Millennium Post

UN meeting calls for global action to stamp out anti-Semitism

UN meeting calls for global action to stamp out anti-Semitism
Amid alarming outbreak of anti-semitism worldwide, the first UN General Assembly meeting on the issue has called for global action to combat violence and discrimination, especially against Jews.

Noting that anti-Semitism was among the oldest forms of prejudice known to mankind, Secretary-General Ban Ki-moon said: “the UN had a duty to speak out against it, as efforts to build a world of mutual understanding were being tested today by rising extremism and barbaric acts.” 

“The poison of hatred was loose in too many places. Jews remained targets, as did Muslims and many others,” he said. “Our responses must avoid perpetuating the cycles of demonisation and playing into the hands of those who seek to divide,” the Secretary-General said.

Grievances over Israeli actions must never be used as an excuse to attack Jews, he said two weeks after kosher supermaket in Paris that killed four Jews.

Similarly, criticism of Israeli action should not be dismissed as anti-Semitism, he said.
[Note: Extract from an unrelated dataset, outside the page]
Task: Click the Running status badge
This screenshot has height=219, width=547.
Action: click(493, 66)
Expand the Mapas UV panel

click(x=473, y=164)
The fight against the scourge was a “fight for all of us”, he said, as anti-Semitism was “inseparable from the wider quest for peaceful coexistence and human rights”. The assembly met at the request of 37 western countries, including the US who requested the UN to address the “alarming outbreak of anti-Semitism worldwide.”  It was an informal meeting, attended by about half the 193 member states, so no resolution could be adopted.

But 40 mainly Western countries issued a joint statement afterward urging all nations to “declare their categorical rejection of anti-Semitism,” strengthen laws to combat discrimination, and prosecute those responsible for the crimes.